Et donc, pour se changer les idées, voilà que le chef se lance dans la frite. En attendant l’ouverture imminente de sa première enseigne belge à Anvers (Korte Gasthuisstraat) et de son flagshipstore à Amsterdam, il s’est déjà implanté à La Haye, Utrecht, Arnhem. Frites Atelier n’a rien du fritkot de gare. Ahah. Au contraire, le lieu a été dessiné par le studio d’architectes néerlandais Piet Boon qui avait déjà signé les lignes époustouflantes de The Jane, niché au cœur de la chapelle d’un ancien hôpital militaire de Berchem, vitraux façon tattoos et suspension lumineuse de 800 kilos… Ici, plus sobrement, l’esprit est celui d’une brasserie vintage. Le chic est dans les détails : des strips du dessinateur belge Kamagurka sur les serviettes, des poêles façonnées par Frederik Molenschot du Studio Molen (NL) et de petits pots en céramique de Cor Unum (NL aussi) pour la mayonnaise.

La quoi ? Herman est un perfectionniste. Même pour un bâtonnet de pomme de terre de 5 à 6 centimètres de long, il ne fera jamais les choses à moitié. Ses sauces – cinq au total : la mayo classique, celle au poivre, aux truffes, au basilic et la béarnaise, plus de nouvelles versions en fonction de la saison –, du pur fait maison, sont exemptes de conservateurs, arômes et colorants. De la même façon, les pommes de terre, nées dans la bonne terre argileuse de Zélande, ont été choisies parmi un échantillon d’une centaine de variétés. L’huile de friture, enfin, est un mélange d’huiles pures et 100 % végétales.

Est-ce que le paquet de frites étoilées vaut ses 3,50 euros ? Oh oui, d’autant que Frites Atelier inclut d’autres petites surprises au menu. La barquette, on peut la « pimper » avec un ragoût de bœuf à la flamande aux graines de moutarde ou un authentique pastrami new-yorkais. Le tout certifié sans hormones ni OGM. Avec un peu de chance, si on le lui demande gentiment, Sergio Herman pourrait aussi s’occuper du petit-déjeuner ?

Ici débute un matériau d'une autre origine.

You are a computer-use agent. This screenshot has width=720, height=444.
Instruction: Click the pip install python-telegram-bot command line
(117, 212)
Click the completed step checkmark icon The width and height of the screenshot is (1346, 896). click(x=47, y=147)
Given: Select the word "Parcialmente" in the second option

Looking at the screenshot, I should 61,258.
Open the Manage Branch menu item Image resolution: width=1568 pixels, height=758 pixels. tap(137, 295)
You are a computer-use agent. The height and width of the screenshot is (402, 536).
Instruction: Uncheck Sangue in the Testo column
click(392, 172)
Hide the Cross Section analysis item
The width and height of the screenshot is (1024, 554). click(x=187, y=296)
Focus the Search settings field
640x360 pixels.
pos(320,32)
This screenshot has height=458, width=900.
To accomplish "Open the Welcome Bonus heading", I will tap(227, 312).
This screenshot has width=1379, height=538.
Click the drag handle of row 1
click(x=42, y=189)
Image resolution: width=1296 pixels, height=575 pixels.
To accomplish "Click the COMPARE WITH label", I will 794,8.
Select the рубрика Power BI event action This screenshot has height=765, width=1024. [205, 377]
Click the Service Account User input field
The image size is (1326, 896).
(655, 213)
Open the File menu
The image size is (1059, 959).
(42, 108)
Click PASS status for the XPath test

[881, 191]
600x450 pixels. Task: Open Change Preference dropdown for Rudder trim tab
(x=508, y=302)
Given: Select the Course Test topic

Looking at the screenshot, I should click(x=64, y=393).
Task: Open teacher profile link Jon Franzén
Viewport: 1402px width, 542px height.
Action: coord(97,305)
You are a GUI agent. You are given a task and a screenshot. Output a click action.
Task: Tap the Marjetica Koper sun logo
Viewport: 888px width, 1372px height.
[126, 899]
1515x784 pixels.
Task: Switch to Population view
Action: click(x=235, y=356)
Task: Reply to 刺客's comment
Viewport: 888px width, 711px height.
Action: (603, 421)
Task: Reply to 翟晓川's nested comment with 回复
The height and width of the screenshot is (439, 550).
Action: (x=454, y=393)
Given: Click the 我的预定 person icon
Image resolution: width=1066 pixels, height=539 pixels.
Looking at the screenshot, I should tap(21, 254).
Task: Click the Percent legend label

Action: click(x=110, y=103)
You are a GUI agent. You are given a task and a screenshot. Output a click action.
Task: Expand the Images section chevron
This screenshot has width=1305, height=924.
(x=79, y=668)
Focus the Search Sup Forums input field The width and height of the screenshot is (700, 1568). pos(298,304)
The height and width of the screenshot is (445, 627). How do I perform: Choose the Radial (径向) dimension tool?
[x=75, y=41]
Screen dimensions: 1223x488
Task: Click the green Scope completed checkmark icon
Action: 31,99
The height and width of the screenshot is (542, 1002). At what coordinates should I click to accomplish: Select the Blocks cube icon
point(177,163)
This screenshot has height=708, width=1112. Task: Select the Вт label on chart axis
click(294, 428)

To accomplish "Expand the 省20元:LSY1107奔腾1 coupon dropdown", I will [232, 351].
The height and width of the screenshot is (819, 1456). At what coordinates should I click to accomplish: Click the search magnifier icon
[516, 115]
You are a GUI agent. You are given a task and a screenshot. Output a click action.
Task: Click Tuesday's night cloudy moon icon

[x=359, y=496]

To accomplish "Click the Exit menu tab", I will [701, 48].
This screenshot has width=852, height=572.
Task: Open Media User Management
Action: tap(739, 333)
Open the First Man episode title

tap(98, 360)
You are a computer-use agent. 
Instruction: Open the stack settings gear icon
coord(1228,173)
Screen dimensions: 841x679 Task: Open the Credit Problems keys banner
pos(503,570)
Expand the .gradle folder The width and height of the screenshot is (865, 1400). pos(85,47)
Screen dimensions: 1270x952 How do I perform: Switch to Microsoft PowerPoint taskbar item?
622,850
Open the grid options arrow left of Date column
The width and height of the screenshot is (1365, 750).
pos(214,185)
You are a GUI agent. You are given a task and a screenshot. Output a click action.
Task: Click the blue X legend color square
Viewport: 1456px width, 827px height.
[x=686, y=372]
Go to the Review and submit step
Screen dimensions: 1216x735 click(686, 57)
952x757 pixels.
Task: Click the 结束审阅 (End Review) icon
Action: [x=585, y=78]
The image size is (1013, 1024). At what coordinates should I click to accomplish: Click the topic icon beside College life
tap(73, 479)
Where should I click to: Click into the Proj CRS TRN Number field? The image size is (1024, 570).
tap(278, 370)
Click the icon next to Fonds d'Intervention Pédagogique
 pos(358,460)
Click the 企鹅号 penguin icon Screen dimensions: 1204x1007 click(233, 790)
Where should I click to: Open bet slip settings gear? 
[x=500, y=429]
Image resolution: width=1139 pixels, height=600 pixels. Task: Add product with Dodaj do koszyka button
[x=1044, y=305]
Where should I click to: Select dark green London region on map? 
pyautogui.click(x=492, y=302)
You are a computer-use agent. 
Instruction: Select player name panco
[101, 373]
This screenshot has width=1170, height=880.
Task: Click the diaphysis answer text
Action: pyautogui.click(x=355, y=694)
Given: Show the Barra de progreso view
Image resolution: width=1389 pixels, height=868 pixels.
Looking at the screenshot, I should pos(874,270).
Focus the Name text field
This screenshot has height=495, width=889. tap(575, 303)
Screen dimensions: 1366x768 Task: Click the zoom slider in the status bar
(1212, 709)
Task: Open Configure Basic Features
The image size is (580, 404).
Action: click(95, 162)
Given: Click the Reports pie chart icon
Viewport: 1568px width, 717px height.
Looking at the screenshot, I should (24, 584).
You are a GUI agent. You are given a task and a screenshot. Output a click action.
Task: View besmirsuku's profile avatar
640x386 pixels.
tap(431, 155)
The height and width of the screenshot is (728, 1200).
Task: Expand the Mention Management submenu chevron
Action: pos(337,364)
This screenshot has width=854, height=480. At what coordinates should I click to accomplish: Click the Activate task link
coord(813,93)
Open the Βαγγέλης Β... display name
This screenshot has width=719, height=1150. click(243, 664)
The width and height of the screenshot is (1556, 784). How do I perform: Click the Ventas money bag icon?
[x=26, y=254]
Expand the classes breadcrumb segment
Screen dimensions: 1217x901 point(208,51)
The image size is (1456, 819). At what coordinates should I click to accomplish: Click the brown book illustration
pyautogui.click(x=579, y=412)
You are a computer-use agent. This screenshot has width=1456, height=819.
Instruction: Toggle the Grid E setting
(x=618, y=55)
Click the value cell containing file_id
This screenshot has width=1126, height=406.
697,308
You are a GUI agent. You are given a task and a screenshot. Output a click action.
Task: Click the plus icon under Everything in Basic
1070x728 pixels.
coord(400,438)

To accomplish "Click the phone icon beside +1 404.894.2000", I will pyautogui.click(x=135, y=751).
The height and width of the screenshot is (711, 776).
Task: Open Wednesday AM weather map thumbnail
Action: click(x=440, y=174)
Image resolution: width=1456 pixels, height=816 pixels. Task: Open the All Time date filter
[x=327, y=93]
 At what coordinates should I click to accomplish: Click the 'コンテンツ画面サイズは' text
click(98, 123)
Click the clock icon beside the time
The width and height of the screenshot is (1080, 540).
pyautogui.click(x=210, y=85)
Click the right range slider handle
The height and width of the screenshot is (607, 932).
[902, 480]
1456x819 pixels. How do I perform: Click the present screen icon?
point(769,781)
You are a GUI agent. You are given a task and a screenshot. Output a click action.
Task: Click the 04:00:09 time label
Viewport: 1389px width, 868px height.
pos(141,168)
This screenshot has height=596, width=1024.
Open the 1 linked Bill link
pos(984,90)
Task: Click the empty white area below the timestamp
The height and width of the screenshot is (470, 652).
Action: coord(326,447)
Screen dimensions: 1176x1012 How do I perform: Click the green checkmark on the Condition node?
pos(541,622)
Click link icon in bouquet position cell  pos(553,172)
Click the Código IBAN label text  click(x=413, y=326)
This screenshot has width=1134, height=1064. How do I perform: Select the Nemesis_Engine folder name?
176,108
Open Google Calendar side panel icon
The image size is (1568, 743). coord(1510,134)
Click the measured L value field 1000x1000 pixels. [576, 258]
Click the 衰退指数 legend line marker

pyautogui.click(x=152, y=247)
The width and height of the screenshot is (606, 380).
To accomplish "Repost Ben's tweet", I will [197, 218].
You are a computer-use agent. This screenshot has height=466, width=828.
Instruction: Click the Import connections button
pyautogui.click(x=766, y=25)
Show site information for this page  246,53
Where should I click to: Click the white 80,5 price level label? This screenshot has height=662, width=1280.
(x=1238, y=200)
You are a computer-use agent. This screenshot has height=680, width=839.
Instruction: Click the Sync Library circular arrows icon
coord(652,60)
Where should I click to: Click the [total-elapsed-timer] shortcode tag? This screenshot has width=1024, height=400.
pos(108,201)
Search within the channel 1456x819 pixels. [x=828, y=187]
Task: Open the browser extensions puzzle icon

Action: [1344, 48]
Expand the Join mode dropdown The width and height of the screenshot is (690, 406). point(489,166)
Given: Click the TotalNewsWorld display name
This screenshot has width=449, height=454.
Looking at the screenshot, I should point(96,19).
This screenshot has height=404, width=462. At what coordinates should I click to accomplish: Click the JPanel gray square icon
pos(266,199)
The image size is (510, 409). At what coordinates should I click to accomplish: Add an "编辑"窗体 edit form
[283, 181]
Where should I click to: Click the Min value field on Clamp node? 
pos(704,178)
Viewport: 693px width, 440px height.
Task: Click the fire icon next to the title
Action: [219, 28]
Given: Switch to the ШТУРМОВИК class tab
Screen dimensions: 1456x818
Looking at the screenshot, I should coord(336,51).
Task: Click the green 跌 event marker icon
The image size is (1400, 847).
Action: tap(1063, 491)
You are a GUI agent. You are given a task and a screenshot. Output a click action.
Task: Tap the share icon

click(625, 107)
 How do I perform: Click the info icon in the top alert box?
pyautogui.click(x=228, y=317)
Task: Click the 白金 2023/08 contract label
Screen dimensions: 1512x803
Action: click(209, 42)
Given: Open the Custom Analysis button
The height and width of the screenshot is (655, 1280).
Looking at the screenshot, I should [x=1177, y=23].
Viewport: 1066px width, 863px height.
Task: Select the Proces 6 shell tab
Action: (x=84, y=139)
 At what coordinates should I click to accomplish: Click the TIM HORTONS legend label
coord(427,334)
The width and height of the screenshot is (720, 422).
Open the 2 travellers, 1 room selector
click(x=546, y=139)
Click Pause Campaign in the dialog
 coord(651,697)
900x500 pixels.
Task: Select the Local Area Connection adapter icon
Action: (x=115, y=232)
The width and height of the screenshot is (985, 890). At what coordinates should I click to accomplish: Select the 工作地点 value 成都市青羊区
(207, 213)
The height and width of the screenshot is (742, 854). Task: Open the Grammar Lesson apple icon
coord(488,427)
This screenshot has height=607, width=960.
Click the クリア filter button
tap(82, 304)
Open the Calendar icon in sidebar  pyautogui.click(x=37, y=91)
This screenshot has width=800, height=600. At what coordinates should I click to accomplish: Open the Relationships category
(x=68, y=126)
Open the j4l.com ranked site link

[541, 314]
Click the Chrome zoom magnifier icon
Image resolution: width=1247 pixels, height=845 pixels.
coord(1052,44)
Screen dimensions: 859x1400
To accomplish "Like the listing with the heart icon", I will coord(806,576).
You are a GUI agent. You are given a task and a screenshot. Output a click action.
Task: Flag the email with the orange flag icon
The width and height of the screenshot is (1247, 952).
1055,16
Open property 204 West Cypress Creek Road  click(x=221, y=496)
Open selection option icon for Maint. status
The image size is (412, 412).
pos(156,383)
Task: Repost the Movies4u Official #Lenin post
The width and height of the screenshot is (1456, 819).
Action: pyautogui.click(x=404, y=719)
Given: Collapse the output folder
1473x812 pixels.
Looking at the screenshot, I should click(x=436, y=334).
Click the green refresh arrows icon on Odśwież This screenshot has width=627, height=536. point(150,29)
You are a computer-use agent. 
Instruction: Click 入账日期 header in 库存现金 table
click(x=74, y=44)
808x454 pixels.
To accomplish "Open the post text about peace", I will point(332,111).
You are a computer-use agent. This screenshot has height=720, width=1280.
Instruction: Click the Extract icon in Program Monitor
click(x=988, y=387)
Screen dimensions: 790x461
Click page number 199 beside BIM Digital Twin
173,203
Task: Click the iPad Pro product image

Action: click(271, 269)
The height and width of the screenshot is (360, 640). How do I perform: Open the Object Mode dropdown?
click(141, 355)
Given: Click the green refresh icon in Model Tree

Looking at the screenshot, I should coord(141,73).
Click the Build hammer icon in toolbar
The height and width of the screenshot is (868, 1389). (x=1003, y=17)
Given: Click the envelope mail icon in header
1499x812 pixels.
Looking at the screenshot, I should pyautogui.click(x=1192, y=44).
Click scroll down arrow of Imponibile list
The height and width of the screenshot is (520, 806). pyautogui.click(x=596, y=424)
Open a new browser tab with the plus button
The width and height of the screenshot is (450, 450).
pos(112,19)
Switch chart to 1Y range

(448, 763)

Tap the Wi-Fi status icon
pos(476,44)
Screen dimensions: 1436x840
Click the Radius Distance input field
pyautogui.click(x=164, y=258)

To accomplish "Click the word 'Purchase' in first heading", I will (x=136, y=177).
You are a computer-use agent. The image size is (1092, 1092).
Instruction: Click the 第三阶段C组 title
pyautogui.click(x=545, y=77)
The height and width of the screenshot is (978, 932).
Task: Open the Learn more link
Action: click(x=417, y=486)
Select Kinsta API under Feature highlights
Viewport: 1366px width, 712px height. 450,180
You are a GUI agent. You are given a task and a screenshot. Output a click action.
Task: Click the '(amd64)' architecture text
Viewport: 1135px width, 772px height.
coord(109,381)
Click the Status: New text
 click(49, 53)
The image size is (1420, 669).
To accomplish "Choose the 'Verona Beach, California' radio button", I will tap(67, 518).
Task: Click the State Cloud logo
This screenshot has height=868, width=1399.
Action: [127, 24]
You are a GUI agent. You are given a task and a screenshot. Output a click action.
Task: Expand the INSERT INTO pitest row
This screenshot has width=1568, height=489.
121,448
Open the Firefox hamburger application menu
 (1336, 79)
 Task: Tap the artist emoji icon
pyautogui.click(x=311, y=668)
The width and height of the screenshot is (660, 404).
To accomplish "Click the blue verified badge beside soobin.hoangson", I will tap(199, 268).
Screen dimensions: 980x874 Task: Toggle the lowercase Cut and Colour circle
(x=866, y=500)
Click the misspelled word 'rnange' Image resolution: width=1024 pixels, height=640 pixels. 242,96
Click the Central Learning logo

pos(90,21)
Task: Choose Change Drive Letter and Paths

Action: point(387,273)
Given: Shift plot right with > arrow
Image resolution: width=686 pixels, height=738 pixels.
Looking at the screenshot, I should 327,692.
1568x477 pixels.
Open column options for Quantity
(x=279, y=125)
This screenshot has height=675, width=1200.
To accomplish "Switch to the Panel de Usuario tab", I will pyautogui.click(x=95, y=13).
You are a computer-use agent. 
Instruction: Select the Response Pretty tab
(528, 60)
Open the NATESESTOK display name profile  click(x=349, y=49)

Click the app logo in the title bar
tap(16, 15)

Frites Atelier est déjà à La Haye, Utrecht et Arnhem, bientôt à Amsterdam et Anvers. 0031-20.800.6056. www.fritesatelieramsterdam.com/

A la sauce hollandaise

Un mini-trip frites à La Haye, c’est l’occasion d’aller passer l’après-midi au Mauritshuis qui héberge les plus belles peintures néerlandaises de l’âge d’or. Outre La Jeune Fille à la Perle de Vermeer, La Leçon d’Anatomie du Docteur Nicolaes Tulp de Rembrandt ou Le Chardonneret de Fabritius, on peut y voir jusqu’au 5 février 2017 des œuvres provenant de la Royal Collection, propriété de la famille royale britannique.

Toutes signées de grands peintres néerlandais, les toiles racontent la vie quotidienne de paysans, de commerçants et de mères aimantes. Le clou : la Dame aux Vierges avec un Gentleman (Leçon de musique) de Johannes Vermeer, l’une des 36 pièces les plus rares de l’artiste. Datant de 1660-1662, la peinture a été acquise par le roi George III d’Angleterre en 1762 et était alors injustement attribuée à Frans van Mieris l’Ancien.